Читаем без скачивания День назначенной смерти - Алексей Макеев
Шрифт:
Интервал:
Закладка:
Как-то аврально проходила эта ночь – словно отчитываться предстояло перед начальством. Никогда Кравцов не отмечал за собой склонностей к сексуальному гигантизму. Семейная жизнь вообще такому не способствует (жена Альбина легко бы отхватила первый приз на конкурсе «Мисс фригидность»). А в эту ночь как плотину прорвало! Он выступил в полной красе. Незнакомка притягивала сильнейшим магнитным полем. Ее глаза блестели в темноте, упругое тело послушно изгибалось и вилось вокруг Кравцова. Откуда у нее такой сексуальный опыт? Лучше не думать. Ночь текла без электрического света. Из всей обстановки он запомнил лишь забавно скрипящую кровать, угол древнего буфета, криворукий тополь в полумгле за квадратом окна, да источающие волшебное мерцание огромные глаза напротив. Даже в душ Кравцов не ходил, да и был ли душ в этом странном доме? Здесь, наверное, по старинке моются в тазике на кухне…
Сказка завершилась, прямо скажем, не очень. Волшебная ночь пролетела как в тумане. «Тебе пора, любимый, – сказали ему на ухо. – Беги к жене, созвонимся». За окном еще не рассвело, этот факт удержался в голове. Голос лежащей рядом женщины звучал как установка. А далее – снова пропасть, он не помнил, как одевался, уходил, спускался по лестнице, бродил по закоулкам и задворкам, словно заблудившийся грибник… В себя Кравцов пришел от длинного автомобильного гудка, прозвучавшего, как сигнал к казни. Чуть инфаркт не схватил. Проехала машина, он отправился вслед за ней, появившись вскоре на улице Вертковской, вблизи телецентра…
Смекалки хватило – выклянчить в киоске бутылку паленой водки. Половину выпил, остальным облился, а в подворотне рядом с домом стянул с себя пальто и хорошенько по нему потоптался. «Сделку отметили, – буркнул Кравцов, проходя мимо бледной и не спавшей жены. – По башке дали, ничего не помню». Она не бросилась ему на шею, как-то странно посмотрела, но ему было глубоко до лампочки.

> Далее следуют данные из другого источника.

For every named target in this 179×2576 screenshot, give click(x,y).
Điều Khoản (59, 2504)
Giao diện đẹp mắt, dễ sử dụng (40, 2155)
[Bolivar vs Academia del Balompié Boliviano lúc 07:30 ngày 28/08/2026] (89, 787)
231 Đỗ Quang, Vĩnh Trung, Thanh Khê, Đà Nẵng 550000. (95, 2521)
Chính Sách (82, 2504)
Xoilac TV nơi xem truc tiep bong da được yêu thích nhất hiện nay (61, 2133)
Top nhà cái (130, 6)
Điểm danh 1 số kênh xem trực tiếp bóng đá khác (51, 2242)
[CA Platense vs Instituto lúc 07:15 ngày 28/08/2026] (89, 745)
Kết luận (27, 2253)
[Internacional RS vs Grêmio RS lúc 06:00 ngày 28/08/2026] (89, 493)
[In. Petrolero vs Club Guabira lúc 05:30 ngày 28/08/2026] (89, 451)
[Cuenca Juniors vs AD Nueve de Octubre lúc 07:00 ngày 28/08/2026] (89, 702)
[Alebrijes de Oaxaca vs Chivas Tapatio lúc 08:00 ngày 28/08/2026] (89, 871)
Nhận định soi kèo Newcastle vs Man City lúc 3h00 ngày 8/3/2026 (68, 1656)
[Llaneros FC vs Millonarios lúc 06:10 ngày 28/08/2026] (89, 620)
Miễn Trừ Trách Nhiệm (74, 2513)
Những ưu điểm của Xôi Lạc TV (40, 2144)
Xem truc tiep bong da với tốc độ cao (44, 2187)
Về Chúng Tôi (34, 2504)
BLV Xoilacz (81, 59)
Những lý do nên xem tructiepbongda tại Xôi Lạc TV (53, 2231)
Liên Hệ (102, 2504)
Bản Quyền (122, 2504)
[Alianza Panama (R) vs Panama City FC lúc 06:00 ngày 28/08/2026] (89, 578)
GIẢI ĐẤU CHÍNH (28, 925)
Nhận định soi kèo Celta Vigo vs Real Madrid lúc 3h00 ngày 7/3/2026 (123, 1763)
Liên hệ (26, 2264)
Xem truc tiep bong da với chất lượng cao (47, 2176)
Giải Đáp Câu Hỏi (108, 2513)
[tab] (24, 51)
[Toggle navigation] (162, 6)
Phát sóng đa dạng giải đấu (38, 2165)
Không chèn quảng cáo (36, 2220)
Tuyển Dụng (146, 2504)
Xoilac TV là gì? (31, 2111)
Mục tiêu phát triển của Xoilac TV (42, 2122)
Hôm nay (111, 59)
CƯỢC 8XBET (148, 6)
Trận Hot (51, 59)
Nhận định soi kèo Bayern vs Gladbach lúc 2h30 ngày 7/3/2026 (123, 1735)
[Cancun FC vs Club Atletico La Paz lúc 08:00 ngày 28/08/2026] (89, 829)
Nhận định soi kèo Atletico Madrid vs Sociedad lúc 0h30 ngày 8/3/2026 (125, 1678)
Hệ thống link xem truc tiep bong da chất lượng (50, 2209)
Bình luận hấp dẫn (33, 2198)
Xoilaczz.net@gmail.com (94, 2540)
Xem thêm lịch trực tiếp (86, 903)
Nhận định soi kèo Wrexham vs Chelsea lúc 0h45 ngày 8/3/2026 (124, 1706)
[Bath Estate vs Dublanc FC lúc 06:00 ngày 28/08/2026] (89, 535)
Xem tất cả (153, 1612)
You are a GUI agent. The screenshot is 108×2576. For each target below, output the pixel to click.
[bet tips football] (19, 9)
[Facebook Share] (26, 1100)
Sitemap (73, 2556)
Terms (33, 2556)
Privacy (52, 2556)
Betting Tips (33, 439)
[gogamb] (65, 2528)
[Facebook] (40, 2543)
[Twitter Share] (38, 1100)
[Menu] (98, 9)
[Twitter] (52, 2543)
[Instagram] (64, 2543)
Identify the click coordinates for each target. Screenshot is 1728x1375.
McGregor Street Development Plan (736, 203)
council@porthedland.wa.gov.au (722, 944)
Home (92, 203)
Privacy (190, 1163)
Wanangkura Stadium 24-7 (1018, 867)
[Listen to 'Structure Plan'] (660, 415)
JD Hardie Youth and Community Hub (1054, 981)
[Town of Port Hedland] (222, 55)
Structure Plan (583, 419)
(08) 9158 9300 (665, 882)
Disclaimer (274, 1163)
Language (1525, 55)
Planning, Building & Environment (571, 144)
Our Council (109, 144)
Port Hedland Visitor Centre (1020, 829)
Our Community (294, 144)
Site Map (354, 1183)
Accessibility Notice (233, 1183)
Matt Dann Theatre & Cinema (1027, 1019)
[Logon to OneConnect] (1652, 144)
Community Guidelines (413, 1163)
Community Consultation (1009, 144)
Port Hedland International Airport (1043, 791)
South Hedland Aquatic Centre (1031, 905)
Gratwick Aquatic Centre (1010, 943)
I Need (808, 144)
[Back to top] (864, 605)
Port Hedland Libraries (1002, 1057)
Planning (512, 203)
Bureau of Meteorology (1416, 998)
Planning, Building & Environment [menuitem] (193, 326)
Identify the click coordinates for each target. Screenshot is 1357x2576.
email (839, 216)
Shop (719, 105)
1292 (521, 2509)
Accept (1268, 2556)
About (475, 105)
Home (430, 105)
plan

С этой ночи и начались в мироощущении Кравцова необратимые изменения. Наташа не позвонила, он не помнил, давал ли ей свой номер сотового. Ни в этот день, ни в следующий, ни в последующий. Он даже дом не запомнил! Одержимость грызла Кравцова. Он тупо бродил по району, примыкающему к улице Вертковской, уныло обходил одинаковые бараки, мялся у подъездов, полагая, что сердце подскажет. Дважды нарывался на хулиганов, трижды – на стаи бродячих собак, насилу унося ноги, но только распалялся. Жизнь неслась кувырком: тоска дремучая, работа валится из рук, к алкоголю начал проявлять симпатию, жена странно посматривает, электронные письма со смутными угрозами… А главное, женщина, с которой он провел ночь и в которую влюбился, как гимназист, исчезла из его жизни, оставив после себя лишь клиническую патологию…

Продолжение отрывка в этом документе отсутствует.